GIVEN INFORMATION Start Marker
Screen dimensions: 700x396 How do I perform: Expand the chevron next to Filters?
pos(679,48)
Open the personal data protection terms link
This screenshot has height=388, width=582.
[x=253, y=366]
GIVEN INFORMATION End Marker
■ **DIRECTIONS FOR THIS TASK**
Exactly as they are written, print the entries again.

■ **TASK RESULT**
Screen dimensions: 700x396 How do I perform: Expand the chevron next to Filters?
pos(679,48)
Open the personal data protection terms link
This screenshot has height=388, width=582.
[x=253, y=366]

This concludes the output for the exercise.